___ EXTRAIT DU DOCUMENT ___

Par Akram Belkaïd, Paris-Alger
Dans un avion du matin, au Nord, il y
a des femmes et des hommes qui sanglotent. Ils ne se connaissent pas mais ils
partagent la même douleur et la même angoisse. L’avion partira-t-il à l’heure ?
Arriveront-ils à temps ? Les minutes passent, l’embarquement se prolonge.
Les inévitables retardataires s’installent tranquillement, ne se doutant guère
du désarroi qui les entoure, de la colère étouffée qu’ils provoquent. La porte
de l’appareil se ferme enfin. Il n’y a plus qu’à prier pour que le vol soit le
plus rapide possible.
Dans un autre avion, toujours au Nord,
une femme pleure. Elle aussi n’est pas la seule à être déchirée par le chagrin.
Elle réalise ainsi que les vols du matin en direction du Sud, sont ceux du
départ en catastrophe, celui du retour forcé provoqué par un terrible et
redouté appel reçu la veille. Rentrer au pays, être avec les siens pour un
dernier au revoir à celui ou celle qui est parti... Au Nord, dans les avions du
matin, il y a des pleurs, des cris étouffés et même le ciel gorgé d’eau et
brisé par les éclairs, se met de la partie.
Dans une pièce, loin de là, au Sud,
des femmes pleurent. Assises sur des matelas posés à même le sol, elles
entourent un corps désormais sans vie après l’avoir veillé toute la nuit. Au
dehors, dans le jardin ou dans la rue, sous une pluie fine qui annonce des
heures éprouvantes, les hommes parlent au téléphone, s’interrogent, attendent
des nouvelles des uns, des informations des autres. Quelqu’un dit que les avions
ont enfin décollé. Cela soulage ceux qui s’inquiétaient. Mais, il faut s’affairer,
régler mille et un détails, penser à la veillée du soir. Des voisins
proposent leur aide, des amis apportent des chaises. D’autres de la nourriture.
La journée va être longue.
Dans les avions qui naviguent vers le
Sud, les pleurs n’ont pas cessé. Dans les têtes défilent des images, des
souvenirs heureux, des rires et des regrets aussi. Et voilà ce temps, passé
trop vite au cours de ces dernières années, qui s’écoule si lentement. Voici
enfin la mer. Plus qu’une heure sauf si le mauvais temps se met de la partie.
Des éclairs, la grêle, un mur noir qui se dresse dans la baie d’Alger, tout
cela aggrave la sensation de fin du monde que l’on sent flotter dans les
cabines. Mais, c’est fini. Les atterrissages ont eu lieu. Il faut maintenant
courir, convaincre les autres passagers de céder leur place au contrôle de
police. « Djanaza »
(funérailles) est le sésame qui fait s’écarter les plus réticents et s’incliner
les plus compatissants.

___ DONNÉES FOURNIES ___

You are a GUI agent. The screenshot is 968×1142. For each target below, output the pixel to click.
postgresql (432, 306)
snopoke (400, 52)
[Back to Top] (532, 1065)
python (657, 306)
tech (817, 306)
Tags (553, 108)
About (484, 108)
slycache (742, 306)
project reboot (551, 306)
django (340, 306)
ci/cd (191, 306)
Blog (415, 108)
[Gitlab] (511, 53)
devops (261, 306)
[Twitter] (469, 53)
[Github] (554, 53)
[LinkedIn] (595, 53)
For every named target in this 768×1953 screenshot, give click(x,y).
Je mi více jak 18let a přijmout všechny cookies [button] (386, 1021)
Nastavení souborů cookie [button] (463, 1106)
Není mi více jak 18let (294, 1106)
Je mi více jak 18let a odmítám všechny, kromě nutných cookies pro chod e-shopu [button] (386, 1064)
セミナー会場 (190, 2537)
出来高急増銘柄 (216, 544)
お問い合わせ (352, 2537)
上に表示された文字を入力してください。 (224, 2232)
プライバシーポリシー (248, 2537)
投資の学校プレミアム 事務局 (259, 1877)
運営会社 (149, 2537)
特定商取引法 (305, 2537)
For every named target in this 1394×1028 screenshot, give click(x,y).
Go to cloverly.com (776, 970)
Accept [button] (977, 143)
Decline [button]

___

> CONSIGNES À SUIVRE
A) Recopiez fidèlement le passage du texte sur les vols vers Alger qui s'ouvre sur les mots contenant "Par Akram Belkaïd, Paris-Alger" et se termine par "à l’heure ?".
B) Selon le texte sur les vols vers Alger, quel mot les voyageurs prononcent-ils au contrôle de police pour convaincre les autres passagers de leur céder la place ?
Appuyez-vous uniquement sur le texte pour répondre.

> RÉPONSES DE L'EXERCICE
A)
Par Akram Belkaïd, Paris-Alger
Dans un avion du matin, au Nord, il y
a des femmes et des hommes qui sanglotent. Ils ne se connaissent pas mais ils
partagent la même douleur et la même angoisse. L’avion partira-t-il à l’heure ?

B) Le mot « Djanaza », qui signifie funérailles.